_Exercise directions_
In the answer, each line of the listing should appear again unchanged.
[[ Input, beginning ]]
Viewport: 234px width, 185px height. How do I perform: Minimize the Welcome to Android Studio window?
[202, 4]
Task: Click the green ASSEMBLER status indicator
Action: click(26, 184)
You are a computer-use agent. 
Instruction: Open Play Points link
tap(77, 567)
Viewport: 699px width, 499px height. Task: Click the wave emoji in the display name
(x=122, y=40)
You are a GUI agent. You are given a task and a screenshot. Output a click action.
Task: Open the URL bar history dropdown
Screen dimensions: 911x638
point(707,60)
[[ Input, end ]]
_Task response_
Viewport: 234px width, 185px height. How do I perform: Minimize the Welcome to Android Studio window?
[202, 4]
Task: Click the green ASSEMBLER status indicator
Action: click(26, 184)
You are a computer-use agent. 
Instruction: Open Play Points link
tap(77, 567)
Viewport: 699px width, 499px height. Task: Click the wave emoji in the display name
(x=122, y=40)
You are a GUI agent. You are given a task and a screenshot. Output a click action.
Task: Open the URL bar history dropdown
Screen dimensions: 911x638
point(707,60)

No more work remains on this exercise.